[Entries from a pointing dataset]
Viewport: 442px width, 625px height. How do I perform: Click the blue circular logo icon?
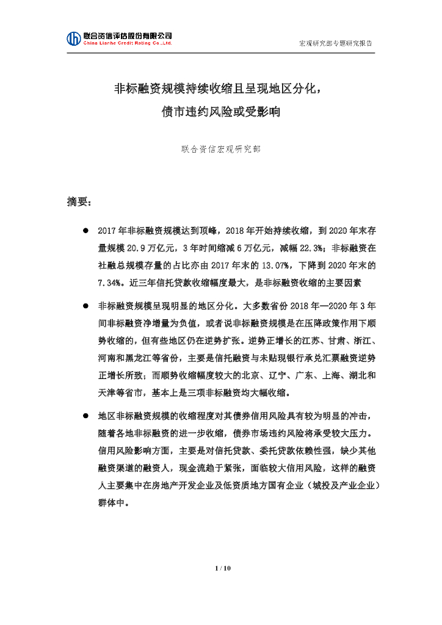[74, 38]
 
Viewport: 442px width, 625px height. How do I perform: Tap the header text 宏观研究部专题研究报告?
[336, 44]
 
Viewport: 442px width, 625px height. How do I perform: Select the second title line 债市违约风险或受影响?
[220, 112]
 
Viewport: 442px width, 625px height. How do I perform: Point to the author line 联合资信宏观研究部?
[221, 149]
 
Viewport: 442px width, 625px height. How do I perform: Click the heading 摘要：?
[79, 202]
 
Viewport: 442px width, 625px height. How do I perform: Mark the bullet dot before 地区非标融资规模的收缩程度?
[86, 416]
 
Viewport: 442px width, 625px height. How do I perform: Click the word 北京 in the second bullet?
[256, 374]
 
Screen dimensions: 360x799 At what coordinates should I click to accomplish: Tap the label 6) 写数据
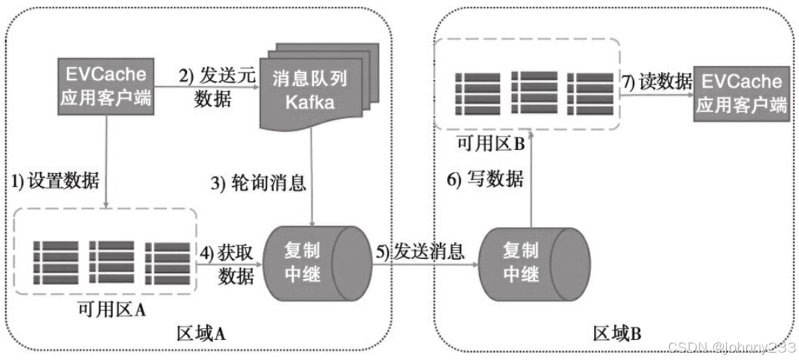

_Set task_
Transcribe every entry above word for word, leaving out the pictures.

_Worked solution_
Viewport: 442px width, 625px height. How do I perform: Click the blue circular logo icon?
[74, 38]
 
Viewport: 442px width, 625px height. How do I perform: Tap the header text 宏观研究部专题研究报告?
[336, 44]
 
Viewport: 442px width, 625px height. How do I perform: Select the second title line 债市违约风险或受影响?
[220, 112]
 
Viewport: 442px width, 625px height. How do I perform: Point to the author line 联合资信宏观研究部?
[221, 149]
 
Viewport: 442px width, 625px height. How do I perform: Click the heading 摘要：?
[79, 202]
 
Viewport: 442px width, 625px height. How do I perform: Mark the bullet dot before 地区非标融资规模的收缩程度?
[86, 416]
 
Viewport: 442px width, 625px height. How do I perform: Click the word 北京 in the second bullet?
[256, 374]
 
Screen dimensions: 360x799 At what coordinates should I click to accomplish: Tap the label 6) 写数据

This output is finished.